Exercise prompt =>
Identify all lines of the data containing the string "inizia" and copy them.
———
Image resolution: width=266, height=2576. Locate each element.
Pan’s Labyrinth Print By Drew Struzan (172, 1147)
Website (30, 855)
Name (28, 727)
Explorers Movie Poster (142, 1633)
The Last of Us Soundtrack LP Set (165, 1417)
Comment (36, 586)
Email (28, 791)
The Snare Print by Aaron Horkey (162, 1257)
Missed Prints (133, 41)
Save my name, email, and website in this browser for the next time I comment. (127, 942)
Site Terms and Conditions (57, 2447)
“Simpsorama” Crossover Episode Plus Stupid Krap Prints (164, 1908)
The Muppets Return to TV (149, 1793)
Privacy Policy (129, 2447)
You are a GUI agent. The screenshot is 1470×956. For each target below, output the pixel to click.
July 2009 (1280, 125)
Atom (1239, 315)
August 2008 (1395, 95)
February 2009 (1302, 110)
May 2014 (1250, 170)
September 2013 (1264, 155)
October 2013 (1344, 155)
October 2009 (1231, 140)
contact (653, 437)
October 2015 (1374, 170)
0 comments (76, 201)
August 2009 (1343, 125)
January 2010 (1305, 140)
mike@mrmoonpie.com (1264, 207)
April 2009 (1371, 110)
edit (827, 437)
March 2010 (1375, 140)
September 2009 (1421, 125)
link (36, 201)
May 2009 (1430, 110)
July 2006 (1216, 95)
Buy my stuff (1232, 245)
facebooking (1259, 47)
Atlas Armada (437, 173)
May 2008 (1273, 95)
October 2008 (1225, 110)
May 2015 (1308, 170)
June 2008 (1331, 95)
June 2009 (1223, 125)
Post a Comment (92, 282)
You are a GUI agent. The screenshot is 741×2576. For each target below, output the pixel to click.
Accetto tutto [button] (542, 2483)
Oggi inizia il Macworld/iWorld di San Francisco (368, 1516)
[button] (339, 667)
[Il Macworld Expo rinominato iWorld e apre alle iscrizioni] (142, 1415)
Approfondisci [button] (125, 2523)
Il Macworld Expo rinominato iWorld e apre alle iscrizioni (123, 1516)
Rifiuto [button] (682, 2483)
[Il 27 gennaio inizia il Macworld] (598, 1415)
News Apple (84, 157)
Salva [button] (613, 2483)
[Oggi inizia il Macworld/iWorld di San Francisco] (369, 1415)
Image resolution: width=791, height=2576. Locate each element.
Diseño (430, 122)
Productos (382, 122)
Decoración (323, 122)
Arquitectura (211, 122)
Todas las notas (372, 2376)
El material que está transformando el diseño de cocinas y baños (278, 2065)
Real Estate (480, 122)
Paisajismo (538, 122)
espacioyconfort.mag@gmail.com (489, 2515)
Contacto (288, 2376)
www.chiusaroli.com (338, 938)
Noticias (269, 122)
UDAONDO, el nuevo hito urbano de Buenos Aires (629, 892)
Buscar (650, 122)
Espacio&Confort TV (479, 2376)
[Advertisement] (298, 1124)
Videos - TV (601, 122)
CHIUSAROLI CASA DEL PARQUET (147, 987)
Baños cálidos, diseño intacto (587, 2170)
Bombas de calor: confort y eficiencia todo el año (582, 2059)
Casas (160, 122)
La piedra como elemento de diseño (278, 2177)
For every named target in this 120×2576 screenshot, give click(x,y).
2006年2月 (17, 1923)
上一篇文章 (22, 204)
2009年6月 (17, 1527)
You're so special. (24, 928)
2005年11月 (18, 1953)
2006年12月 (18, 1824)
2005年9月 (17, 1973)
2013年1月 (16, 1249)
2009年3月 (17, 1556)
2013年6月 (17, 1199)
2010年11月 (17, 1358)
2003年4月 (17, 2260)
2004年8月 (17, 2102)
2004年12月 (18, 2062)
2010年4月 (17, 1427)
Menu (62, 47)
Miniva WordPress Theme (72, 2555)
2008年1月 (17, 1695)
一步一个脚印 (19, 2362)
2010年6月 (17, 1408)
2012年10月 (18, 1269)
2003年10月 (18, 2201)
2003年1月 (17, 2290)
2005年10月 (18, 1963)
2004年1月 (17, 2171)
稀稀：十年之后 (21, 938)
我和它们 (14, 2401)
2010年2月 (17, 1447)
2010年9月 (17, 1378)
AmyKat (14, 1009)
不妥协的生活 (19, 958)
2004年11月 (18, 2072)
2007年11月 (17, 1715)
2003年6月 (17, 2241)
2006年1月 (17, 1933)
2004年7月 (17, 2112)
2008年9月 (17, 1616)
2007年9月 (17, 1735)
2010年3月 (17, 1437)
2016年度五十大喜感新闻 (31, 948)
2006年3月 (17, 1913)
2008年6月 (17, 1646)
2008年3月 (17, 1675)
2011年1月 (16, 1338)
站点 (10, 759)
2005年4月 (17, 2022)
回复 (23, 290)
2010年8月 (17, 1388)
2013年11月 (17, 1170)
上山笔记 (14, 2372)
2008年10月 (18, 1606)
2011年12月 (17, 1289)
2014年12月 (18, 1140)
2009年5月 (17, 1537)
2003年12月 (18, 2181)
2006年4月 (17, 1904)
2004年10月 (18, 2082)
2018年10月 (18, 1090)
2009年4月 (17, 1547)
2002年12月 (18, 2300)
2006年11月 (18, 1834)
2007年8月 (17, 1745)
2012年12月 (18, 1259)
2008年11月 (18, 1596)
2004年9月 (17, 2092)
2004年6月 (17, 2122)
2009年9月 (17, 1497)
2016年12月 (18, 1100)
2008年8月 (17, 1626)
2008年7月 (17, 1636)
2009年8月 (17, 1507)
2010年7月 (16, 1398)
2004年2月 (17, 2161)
———
Answer for this exercise =>
Oggi inizia il Macworld/iWorld di San Francisco (368, 1516)
[Il 27 gennaio inizia il Macworld] (598, 1415)
[Oggi inizia il Macworld/iWorld di San Francisco] (369, 1415)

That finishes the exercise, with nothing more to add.